TASK TO CARRY OUT: Reproduce every line of the listing below exactly.

ENTRIES SUPPLIED:
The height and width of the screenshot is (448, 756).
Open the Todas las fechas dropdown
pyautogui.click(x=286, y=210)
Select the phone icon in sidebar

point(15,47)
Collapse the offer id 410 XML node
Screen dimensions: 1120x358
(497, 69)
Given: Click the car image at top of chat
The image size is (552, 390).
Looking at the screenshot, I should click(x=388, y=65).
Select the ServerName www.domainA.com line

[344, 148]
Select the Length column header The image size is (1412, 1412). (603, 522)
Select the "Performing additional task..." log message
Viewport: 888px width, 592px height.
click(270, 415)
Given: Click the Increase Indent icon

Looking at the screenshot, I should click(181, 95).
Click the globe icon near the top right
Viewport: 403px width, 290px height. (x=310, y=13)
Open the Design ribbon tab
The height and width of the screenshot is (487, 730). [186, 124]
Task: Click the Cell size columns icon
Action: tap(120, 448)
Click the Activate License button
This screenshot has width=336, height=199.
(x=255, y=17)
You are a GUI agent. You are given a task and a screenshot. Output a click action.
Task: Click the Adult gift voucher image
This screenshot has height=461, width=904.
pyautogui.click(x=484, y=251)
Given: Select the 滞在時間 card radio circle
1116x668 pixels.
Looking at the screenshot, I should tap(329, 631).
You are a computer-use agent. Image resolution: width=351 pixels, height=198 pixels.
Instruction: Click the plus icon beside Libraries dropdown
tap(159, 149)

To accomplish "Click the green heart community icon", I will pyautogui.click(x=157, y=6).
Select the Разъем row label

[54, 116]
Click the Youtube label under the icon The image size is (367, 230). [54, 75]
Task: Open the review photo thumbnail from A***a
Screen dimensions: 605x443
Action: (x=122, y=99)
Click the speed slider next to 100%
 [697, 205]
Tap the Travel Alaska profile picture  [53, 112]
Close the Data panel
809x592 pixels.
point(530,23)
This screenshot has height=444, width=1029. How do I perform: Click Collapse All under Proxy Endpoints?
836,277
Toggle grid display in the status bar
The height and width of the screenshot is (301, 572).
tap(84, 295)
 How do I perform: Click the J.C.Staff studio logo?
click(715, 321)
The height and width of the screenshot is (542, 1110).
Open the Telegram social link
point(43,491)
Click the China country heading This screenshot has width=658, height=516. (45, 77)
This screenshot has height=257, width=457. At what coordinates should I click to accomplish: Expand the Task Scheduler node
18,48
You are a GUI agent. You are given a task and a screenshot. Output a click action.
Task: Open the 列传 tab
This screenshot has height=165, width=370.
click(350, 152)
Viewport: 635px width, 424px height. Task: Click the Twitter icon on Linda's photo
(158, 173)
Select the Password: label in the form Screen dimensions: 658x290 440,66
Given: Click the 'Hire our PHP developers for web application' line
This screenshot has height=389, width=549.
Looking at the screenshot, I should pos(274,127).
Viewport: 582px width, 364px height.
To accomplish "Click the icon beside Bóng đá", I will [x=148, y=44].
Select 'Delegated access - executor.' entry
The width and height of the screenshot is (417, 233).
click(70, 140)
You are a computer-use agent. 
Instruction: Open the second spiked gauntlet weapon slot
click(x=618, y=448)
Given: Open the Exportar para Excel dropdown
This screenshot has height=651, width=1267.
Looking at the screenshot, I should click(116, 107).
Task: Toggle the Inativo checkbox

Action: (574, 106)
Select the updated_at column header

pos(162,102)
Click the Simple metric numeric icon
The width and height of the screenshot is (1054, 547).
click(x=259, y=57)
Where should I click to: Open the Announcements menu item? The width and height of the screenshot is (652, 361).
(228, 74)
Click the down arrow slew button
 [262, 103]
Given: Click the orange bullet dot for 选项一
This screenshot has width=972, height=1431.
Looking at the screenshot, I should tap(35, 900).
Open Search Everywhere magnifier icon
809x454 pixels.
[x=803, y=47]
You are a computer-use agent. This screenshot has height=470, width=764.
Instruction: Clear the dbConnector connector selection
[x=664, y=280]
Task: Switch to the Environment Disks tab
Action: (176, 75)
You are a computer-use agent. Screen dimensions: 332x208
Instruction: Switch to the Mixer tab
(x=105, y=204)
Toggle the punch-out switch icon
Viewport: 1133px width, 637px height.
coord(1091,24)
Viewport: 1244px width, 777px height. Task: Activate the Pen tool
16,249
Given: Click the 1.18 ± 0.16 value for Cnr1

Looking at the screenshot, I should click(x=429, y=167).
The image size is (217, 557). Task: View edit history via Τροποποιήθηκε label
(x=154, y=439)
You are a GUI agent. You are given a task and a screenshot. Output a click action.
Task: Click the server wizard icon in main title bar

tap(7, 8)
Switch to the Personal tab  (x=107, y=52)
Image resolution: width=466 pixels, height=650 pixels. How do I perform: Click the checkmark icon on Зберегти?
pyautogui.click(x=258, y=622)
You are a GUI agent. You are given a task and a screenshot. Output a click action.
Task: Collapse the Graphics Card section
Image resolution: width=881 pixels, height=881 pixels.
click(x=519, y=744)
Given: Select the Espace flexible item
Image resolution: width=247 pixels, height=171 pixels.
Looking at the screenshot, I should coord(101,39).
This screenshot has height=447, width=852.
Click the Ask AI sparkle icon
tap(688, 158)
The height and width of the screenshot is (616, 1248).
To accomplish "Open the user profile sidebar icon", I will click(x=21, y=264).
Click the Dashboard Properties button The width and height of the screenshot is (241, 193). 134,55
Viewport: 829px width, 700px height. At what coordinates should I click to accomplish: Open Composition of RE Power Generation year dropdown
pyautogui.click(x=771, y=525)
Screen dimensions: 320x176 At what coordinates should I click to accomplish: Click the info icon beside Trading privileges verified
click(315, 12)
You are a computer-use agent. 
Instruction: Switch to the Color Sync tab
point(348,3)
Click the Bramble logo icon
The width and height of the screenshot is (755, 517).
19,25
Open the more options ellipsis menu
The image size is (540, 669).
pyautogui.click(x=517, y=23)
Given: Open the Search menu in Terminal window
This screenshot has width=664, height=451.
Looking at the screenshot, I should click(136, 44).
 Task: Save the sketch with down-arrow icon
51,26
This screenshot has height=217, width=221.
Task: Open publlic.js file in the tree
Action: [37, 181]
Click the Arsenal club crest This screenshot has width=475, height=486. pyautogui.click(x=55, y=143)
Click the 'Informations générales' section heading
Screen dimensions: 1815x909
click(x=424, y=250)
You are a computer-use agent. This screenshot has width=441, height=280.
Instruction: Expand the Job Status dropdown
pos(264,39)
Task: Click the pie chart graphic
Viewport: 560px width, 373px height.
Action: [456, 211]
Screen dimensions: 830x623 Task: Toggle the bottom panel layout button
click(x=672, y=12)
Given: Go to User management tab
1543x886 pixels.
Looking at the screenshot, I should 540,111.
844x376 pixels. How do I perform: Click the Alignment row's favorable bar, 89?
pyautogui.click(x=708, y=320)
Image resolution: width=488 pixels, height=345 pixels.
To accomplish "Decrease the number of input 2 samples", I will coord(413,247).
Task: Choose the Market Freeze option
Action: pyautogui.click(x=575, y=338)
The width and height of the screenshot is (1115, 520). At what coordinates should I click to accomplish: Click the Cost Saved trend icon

RESPONSE TO THE EXERCISE:
The height and width of the screenshot is (448, 756).
Open the Todas las fechas dropdown
pyautogui.click(x=286, y=210)
Select the phone icon in sidebar

point(15,47)
Collapse the offer id 410 XML node
Screen dimensions: 1120x358
(497, 69)
Given: Click the car image at top of chat
The image size is (552, 390).
Looking at the screenshot, I should click(x=388, y=65).
Select the ServerName www.domainA.com line

[344, 148]
Select the Length column header The image size is (1412, 1412). (603, 522)
Select the "Performing additional task..." log message
Viewport: 888px width, 592px height.
click(270, 415)
Given: Click the Increase Indent icon

Looking at the screenshot, I should click(181, 95).
Click the globe icon near the top right
Viewport: 403px width, 290px height. (x=310, y=13)
Open the Design ribbon tab
The height and width of the screenshot is (487, 730). [186, 124]
Task: Click the Cell size columns icon
Action: tap(120, 448)
Click the Activate License button
This screenshot has width=336, height=199.
(x=255, y=17)
You are a GUI agent. You are given a task and a screenshot. Output a click action.
Task: Click the Adult gift voucher image
This screenshot has height=461, width=904.
pyautogui.click(x=484, y=251)
Given: Select the 滞在時間 card radio circle
1116x668 pixels.
Looking at the screenshot, I should tap(329, 631).
You are a computer-use agent. Image resolution: width=351 pixels, height=198 pixels.
Instruction: Click the plus icon beside Libraries dropdown
tap(159, 149)

To accomplish "Click the green heart community icon", I will pyautogui.click(x=157, y=6).
Select the Разъем row label

[54, 116]
Click the Youtube label under the icon The image size is (367, 230). [54, 75]
Task: Open the review photo thumbnail from A***a
Screen dimensions: 605x443
Action: (x=122, y=99)
Click the speed slider next to 100%
 [697, 205]
Tap the Travel Alaska profile picture  [53, 112]
Close the Data panel
809x592 pixels.
point(530,23)
This screenshot has height=444, width=1029. How do I perform: Click Collapse All under Proxy Endpoints?
836,277
Toggle grid display in the status bar
The height and width of the screenshot is (301, 572).
tap(84, 295)
 How do I perform: Click the J.C.Staff studio logo?
click(715, 321)
The height and width of the screenshot is (542, 1110).
Open the Telegram social link
point(43,491)
Click the China country heading This screenshot has width=658, height=516. (45, 77)
This screenshot has height=257, width=457. At what coordinates should I click to accomplish: Expand the Task Scheduler node
18,48
You are a GUI agent. You are given a task and a screenshot. Output a click action.
Task: Open the 列传 tab
This screenshot has height=165, width=370.
click(350, 152)
Viewport: 635px width, 424px height. Task: Click the Twitter icon on Linda's photo
(158, 173)
Select the Password: label in the form Screen dimensions: 658x290 440,66
Given: Click the 'Hire our PHP developers for web application' line
This screenshot has height=389, width=549.
Looking at the screenshot, I should pos(274,127).
Viewport: 582px width, 364px height.
To accomplish "Click the icon beside Bóng đá", I will [x=148, y=44].
Select 'Delegated access - executor.' entry
The width and height of the screenshot is (417, 233).
click(70, 140)
You are a computer-use agent. 
Instruction: Open the second spiked gauntlet weapon slot
click(x=618, y=448)
Given: Open the Exportar para Excel dropdown
This screenshot has height=651, width=1267.
Looking at the screenshot, I should click(116, 107).
Task: Toggle the Inativo checkbox

Action: (574, 106)
Select the updated_at column header

pos(162,102)
Click the Simple metric numeric icon
The width and height of the screenshot is (1054, 547).
click(x=259, y=57)
Where should I click to: Open the Announcements menu item? The width and height of the screenshot is (652, 361).
(228, 74)
Click the down arrow slew button
 [262, 103]
Given: Click the orange bullet dot for 选项一
This screenshot has width=972, height=1431.
Looking at the screenshot, I should tap(35, 900).
Open Search Everywhere magnifier icon
809x454 pixels.
[x=803, y=47]
You are a computer-use agent. This screenshot has height=470, width=764.
Instruction: Clear the dbConnector connector selection
[x=664, y=280]
Task: Switch to the Environment Disks tab
Action: (176, 75)
You are a computer-use agent. Screen dimensions: 332x208
Instruction: Switch to the Mixer tab
(x=105, y=204)
Toggle the punch-out switch icon
Viewport: 1133px width, 637px height.
coord(1091,24)
Viewport: 1244px width, 777px height. Task: Activate the Pen tool
16,249
Given: Click the 1.18 ± 0.16 value for Cnr1

Looking at the screenshot, I should click(x=429, y=167).
The image size is (217, 557). Task: View edit history via Τροποποιήθηκε label
(x=154, y=439)
You are a GUI agent. You are given a task and a screenshot. Output a click action.
Task: Click the server wizard icon in main title bar

tap(7, 8)
Switch to the Personal tab  (x=107, y=52)
Image resolution: width=466 pixels, height=650 pixels. How do I perform: Click the checkmark icon on Зберегти?
pyautogui.click(x=258, y=622)
You are a GUI agent. You are given a task and a screenshot. Output a click action.
Task: Collapse the Graphics Card section
Image resolution: width=881 pixels, height=881 pixels.
click(x=519, y=744)
Given: Select the Espace flexible item
Image resolution: width=247 pixels, height=171 pixels.
Looking at the screenshot, I should coord(101,39).
This screenshot has height=447, width=852.
Click the Ask AI sparkle icon
tap(688, 158)
The height and width of the screenshot is (616, 1248).
To accomplish "Open the user profile sidebar icon", I will click(x=21, y=264).
Click the Dashboard Properties button The width and height of the screenshot is (241, 193). 134,55
Viewport: 829px width, 700px height. At what coordinates should I click to accomplish: Open Composition of RE Power Generation year dropdown
pyautogui.click(x=771, y=525)
Screen dimensions: 320x176 At what coordinates should I click to accomplish: Click the info icon beside Trading privileges verified
click(315, 12)
You are a computer-use agent. 
Instruction: Switch to the Color Sync tab
point(348,3)
Click the Bramble logo icon
The width and height of the screenshot is (755, 517).
19,25
Open the more options ellipsis menu
The image size is (540, 669).
pyautogui.click(x=517, y=23)
Given: Open the Search menu in Terminal window
This screenshot has width=664, height=451.
Looking at the screenshot, I should click(136, 44).
 Task: Save the sketch with down-arrow icon
51,26
This screenshot has height=217, width=221.
Task: Open publlic.js file in the tree
Action: [37, 181]
Click the Arsenal club crest This screenshot has width=475, height=486. pyautogui.click(x=55, y=143)
Click the 'Informations générales' section heading
Screen dimensions: 1815x909
click(x=424, y=250)
You are a computer-use agent. This screenshot has width=441, height=280.
Instruction: Expand the Job Status dropdown
pos(264,39)
Task: Click the pie chart graphic
Viewport: 560px width, 373px height.
Action: [456, 211]
Screen dimensions: 830x623 Task: Toggle the bottom panel layout button
click(x=672, y=12)
Given: Go to User management tab
1543x886 pixels.
Looking at the screenshot, I should 540,111.
844x376 pixels. How do I perform: Click the Alignment row's favorable bar, 89?
pyautogui.click(x=708, y=320)
Image resolution: width=488 pixels, height=345 pixels.
To accomplish "Decrease the number of input 2 samples", I will coord(413,247).
Task: Choose the Market Freeze option
Action: pyautogui.click(x=575, y=338)
The width and height of the screenshot is (1115, 520). At what coordinates should I click to accomplish: Click the Cost Saved trend icon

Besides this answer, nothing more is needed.